■ SET EXERCISE A:
Answer these questions using the page on small mean reverting portfolios:
(i) Which section of the paper is the original eigenvalue problem taken from?
(ii) What kind of constraint is added when the author transforms the original problem?
(iii) In the equivalent formulation, how is X defined in terms of x?
■ SET EXERCISE B:
Retype the page on small mean reverting portfolios from "### Identifying Small" to "additional cardinality constraint.".

───── PASSAGE SHOWN ─────

# Identifying Small Mean Reverting Portfolios, d’Aspremont, 2008

### Identifying Small Mean Reverting Portfolios, d’Aspremont, 2008

### The Eigenvalue Problem, Section 3.2, *d’Aspremont2008*

The original problem in section 3.2, *d’Aspremont2008* is to find the maximum \(\lambda\) so that:

\(\det(\lambda B-A)=0\)

In *d’Aspremont2008* the author transforms the above problem into the following problem, with an additional cardinality constraint.

\(\lambda_{max}(A,B)=\max_{x\in\mathbb{R}^{n}}\frac{x^{T}Ax}{x^{T}Bx}\)

\(s.t. \quad card(x)\leq k\)

\(||x||_{2}=1\)

This problem is equivalent to:

\(\max_{X\in S^{n}}\frac{Tr(AX)}{Tr(BX)}\)

\(s.t. \quad card(X) \leq k^{2}\)

\(Tr(X)=1\)

\(X\geq 0\)

\(rank(X)=1\)

where \(X=xx^{T}\).

───── RAW DATA ─────

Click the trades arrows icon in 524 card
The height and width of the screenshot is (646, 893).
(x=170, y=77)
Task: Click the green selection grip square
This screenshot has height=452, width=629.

─────

■ WRITTEN ANSWER A:
(i) Section 3.2.
(ii) A cardinality constraint, card(x) ≤ k.
(iii) X = xx^T.

■ WRITTEN ANSWER B:
### Identifying Small Mean Reverting Portfolios, d’Aspremont, 2008

### The Eigenvalue Problem, Section 3.2, *d’Aspremont2008*

The original problem in section 3.2, *d’Aspremont2008* is to find the maximum \(\lambda\) so that:

\(\det(\lambda B-A)=0\)

In *d’Aspremont2008* the author transforms the above problem into the following problem, with an additional cardinality constraint.